▶ _Aim of the exercise_:
Below are lines of records; copy exactly those from the one containing "Task: Select player name Jeffrey Gouweleeuw" through the one containing "The width and height of the screenshot is (795, 591).", leaving the pictures behind.

BEGIN Given entries

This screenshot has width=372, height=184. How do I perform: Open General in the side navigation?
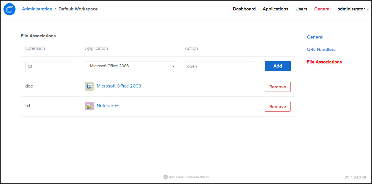(315, 37)
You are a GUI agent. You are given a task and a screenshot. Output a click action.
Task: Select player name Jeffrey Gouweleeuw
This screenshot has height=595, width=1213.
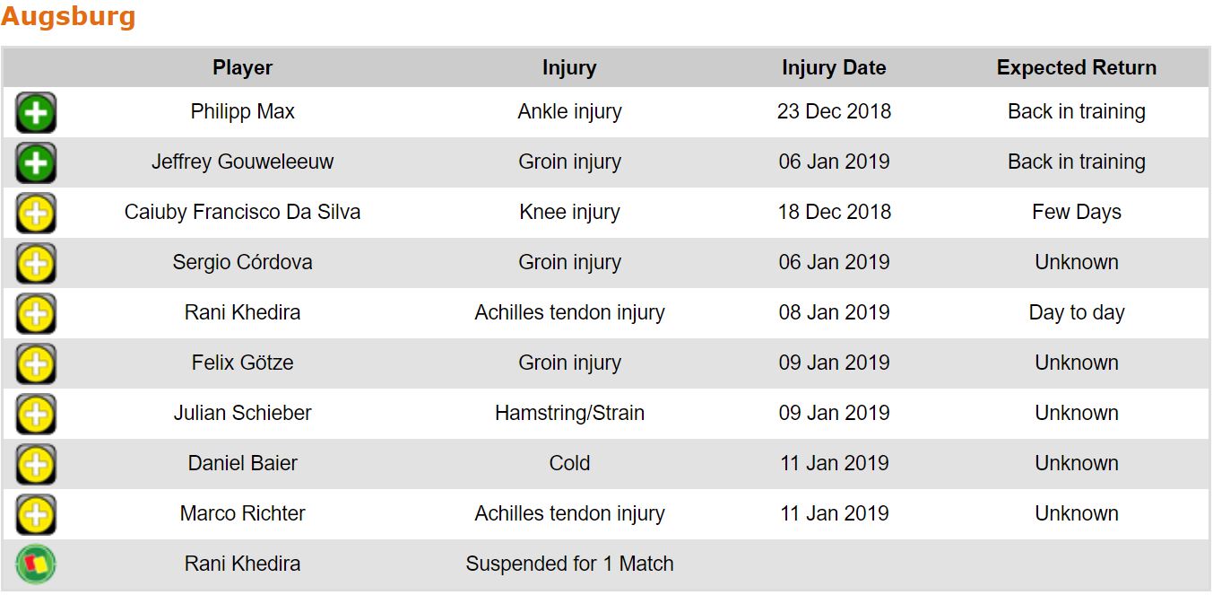[242, 162]
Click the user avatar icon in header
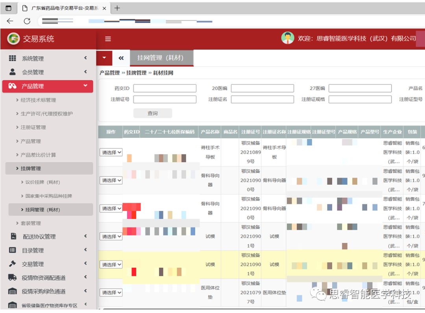The width and height of the screenshot is (425, 313). pyautogui.click(x=288, y=38)
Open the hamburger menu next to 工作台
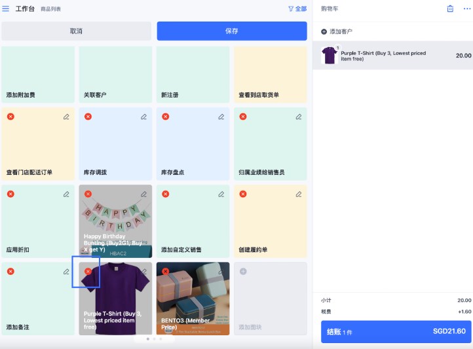The image size is (473, 349). coord(6,9)
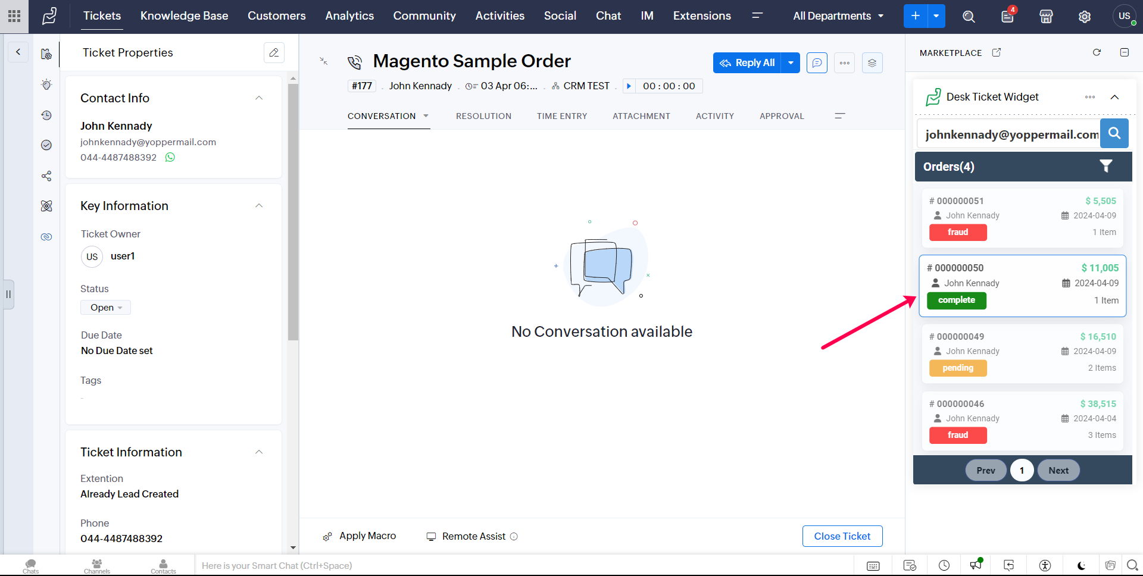Open the Knowledge Base menu
1143x576 pixels.
[x=184, y=16]
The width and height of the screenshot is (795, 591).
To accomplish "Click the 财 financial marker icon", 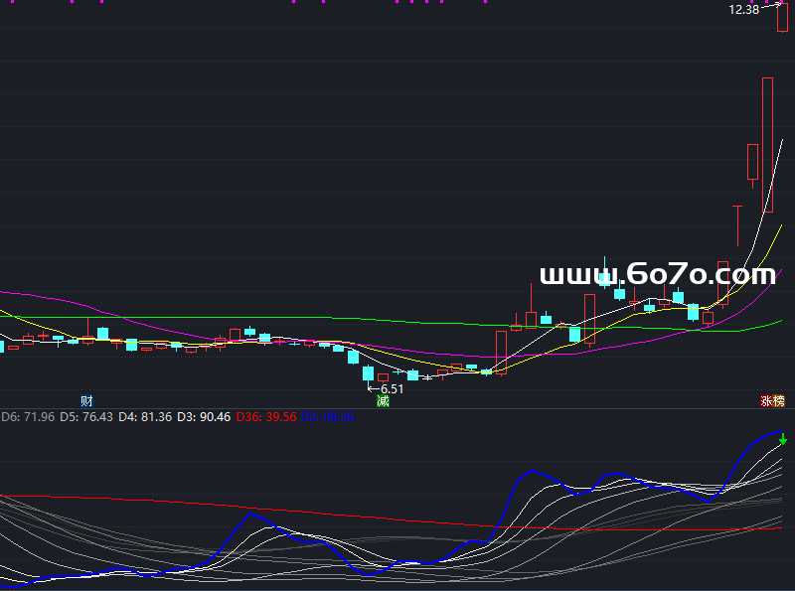I will click(86, 400).
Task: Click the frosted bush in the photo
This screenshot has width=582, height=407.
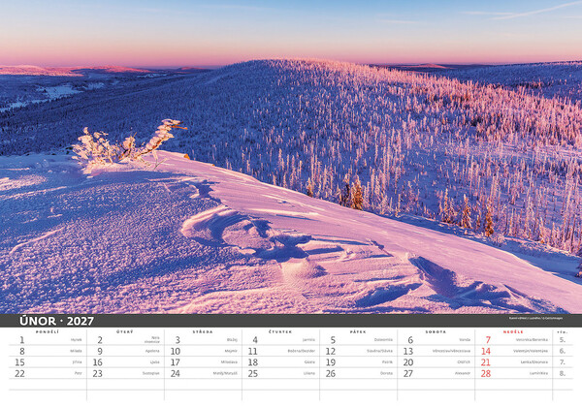Action: pyautogui.click(x=126, y=143)
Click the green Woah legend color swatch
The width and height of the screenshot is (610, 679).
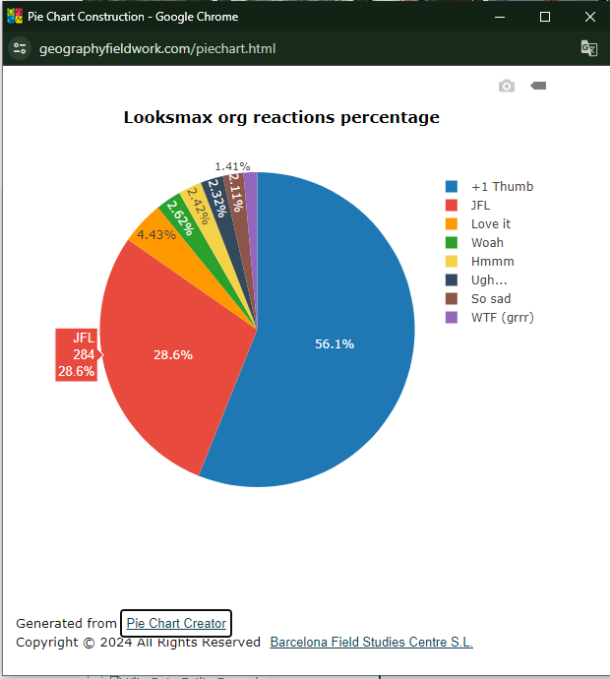coord(452,243)
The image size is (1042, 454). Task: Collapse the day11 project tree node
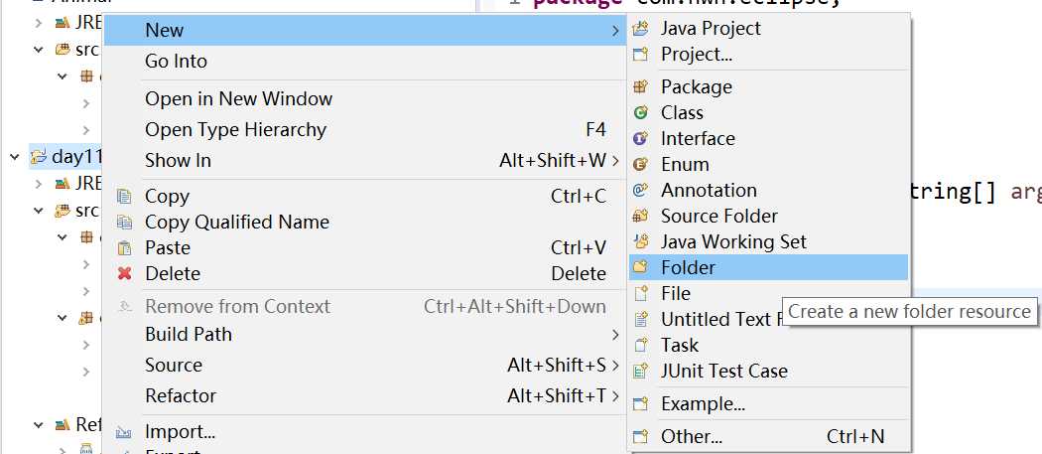pos(15,157)
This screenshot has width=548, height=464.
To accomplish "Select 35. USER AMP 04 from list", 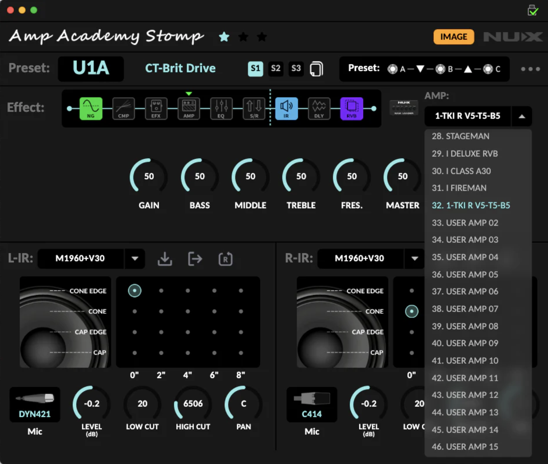I will [x=465, y=257].
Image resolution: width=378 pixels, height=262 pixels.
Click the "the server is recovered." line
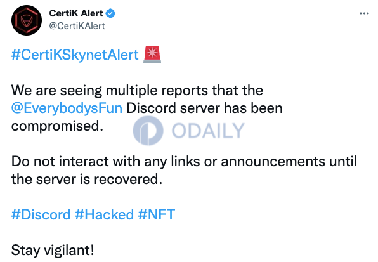[87, 179]
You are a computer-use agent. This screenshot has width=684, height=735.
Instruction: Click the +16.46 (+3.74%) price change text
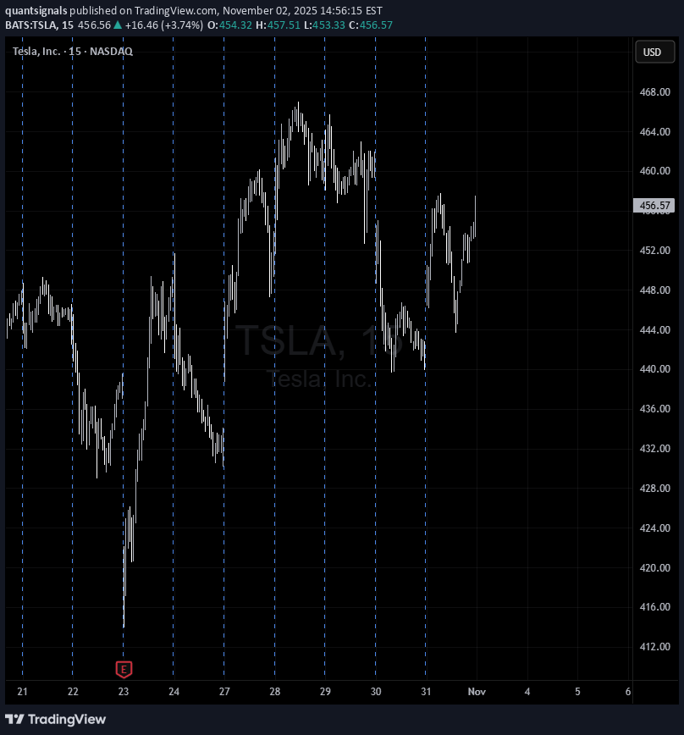point(163,25)
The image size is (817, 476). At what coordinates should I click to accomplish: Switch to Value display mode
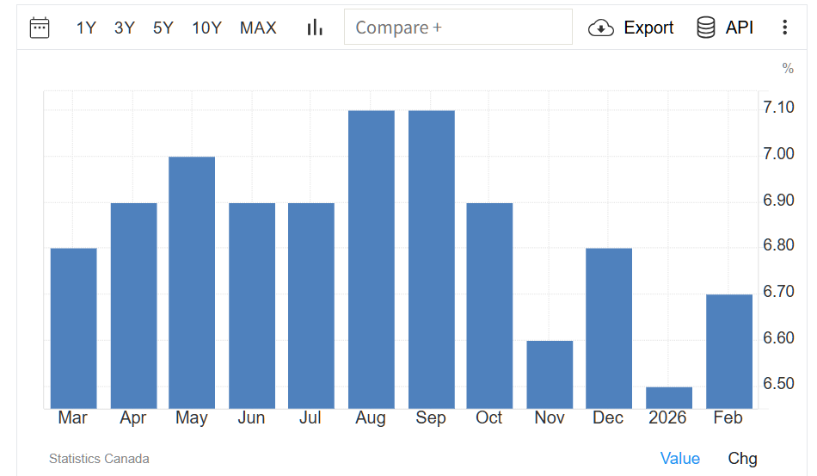pyautogui.click(x=679, y=459)
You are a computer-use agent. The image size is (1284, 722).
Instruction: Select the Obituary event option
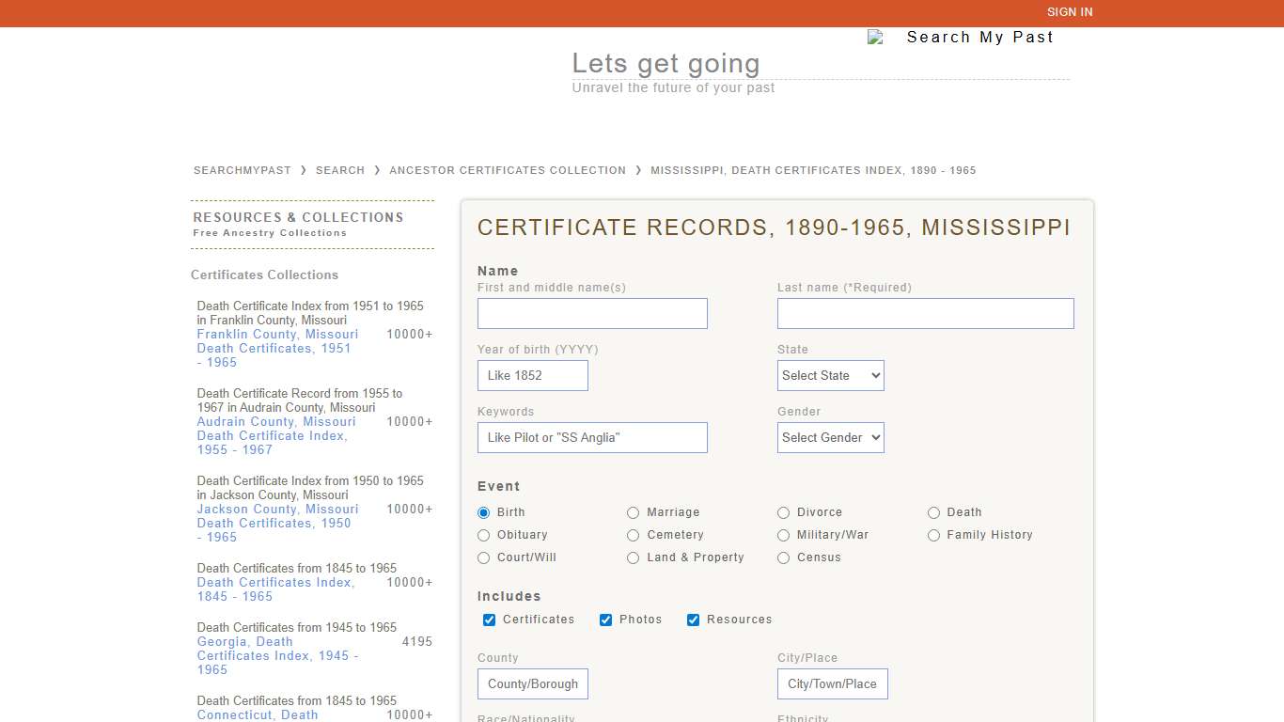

END Given entries

▶ _Answer space_:
Task: Select player name Jeffrey Gouweleeuw
This screenshot has height=595, width=1213.
[242, 162]
Click the user avatar icon in header
The width and height of the screenshot is (425, 313). pyautogui.click(x=288, y=38)
Open the hamburger menu next to 工作台
The image size is (473, 349). coord(6,9)
Open the Knowledge Base menu
1143x576 pixels.
[x=184, y=16]
The width and height of the screenshot is (795, 591).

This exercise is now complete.